From the logs, it looks like you do not have a Nucleus server with the Isaac folder. For the examples to work, you need at least a localhost Nucleus installed and the Isaac folder with assets on it. Please see Native Workstation Deployment — Omniverse Robotics documentation.

Ok. In this AWS EC2 cloud instance, I am trying the cloud deployment steps. I did install Nucleus initially but, do I have to run the Nucleus cloud deployment steps every time I need to run the SIM container?

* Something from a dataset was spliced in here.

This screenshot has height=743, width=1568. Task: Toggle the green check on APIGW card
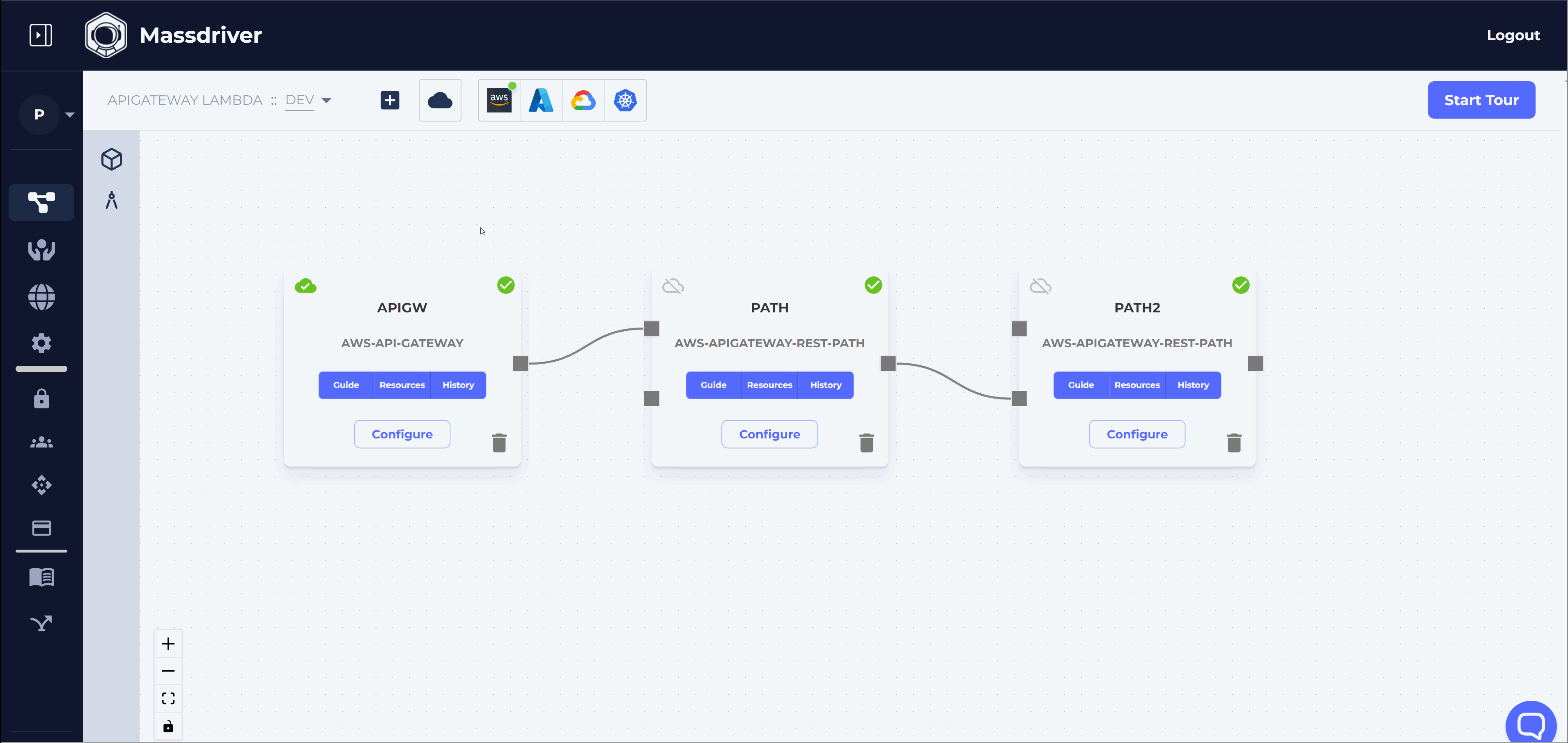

Below is the directory structure i created when I did it initially.

ll nucleus_installer/
total 52
drwxrwxr-x 12 ubuntu ubuntu 4096 Sep 7 18:16 ./
drwxr-xr-x 12 ubuntu ubuntu 4096 Oct 11 19:21 …/
drwxrwxr-x 17 ubuntu ubuntu 4096 Sep 7 18:16 Auth/
drwxrwxr-x 12 ubuntu ubuntu 4096 Sep 7 18:16 ‘Discovery Service’/
drwxrwxr-x 5 ubuntu ubuntu 4096 Sep 7 18:16 Nucleus/
drwxrwxr-x 12 ubuntu ubuntu 4096 Sep 7 18:16 ‘Search Service’/
drwxrwxr-x 12 ubuntu ubuntu 4096 Sep 7 18:16 Snapshot/
drwxrwxr-x 13 ubuntu ubuntu 4096 Sep 7 18:16 ‘System Monitor’/
drwxrwxr-x 10 ubuntu ubuntu 4096 Sep 7 18:16 ‘Tagging Service’/
drwxrwxr-x 15 ubuntu ubuntu 4096 Sep 7 18:16 Thumbnail/
drwxrwxr-x 12 ubuntu ubuntu 4096 Sep 7 18:16 Web/
-rw-r–r-- 1 ubuntu ubuntu 1498 Apr 9 2021 launcher.toml
drwxrwxr-x 5 ubuntu ubuntu 4096 Sep 7 18:16 setup/

Regards,
Sagar Surendran

You can run setup/nucleus-setup -i each time the instance is started. If Nucleus is still not running, try running setup/System\ Monitor/omni-system-monitor.

Thank you Sheikh, it is working fine now. Have a great rest of the day,

Sagar Surendran

1 Like

Awesome! Have a great day!

Is there a way to check if the nucleus is running or not? like running nvidia-smi to check the status of Cuda etc?

Yes. Run the command below to check:

ps aux | grep omni-nucleus

You can restart the services by running these commands:

setup/nucleus-setup -u
setup/nucleus-setup -i
setup/System\ Monitor/omni-system-monitor

Ok, thank you

Hi Sheikh,

I find it difficult to work on the websockets for long time, I mean, I am still getting Core Dumb. I went idle for sometime and then when I came back I was unable to work on the Dofbot I was working. Is this an unstability issue with running the container? Do you recommend using it Standalone version only?

Please find the logs attached. kit_20211012_235226.log (15.8 MB)

Regards,
Sagar Surendran

Yes, the Launcher version is recommended instead of the container if you have a workstation with a monitor attached.

I do not have a workstation with monitor. However, does the Launcher version work fine in Virtual Machines with Nvidia A30/A40 GPUs?

You can run the Launcher version if you have a monitor connected to the host and GPU passthrough to the VM. Without a monitor, it is recommended to run Isaac Sim headless.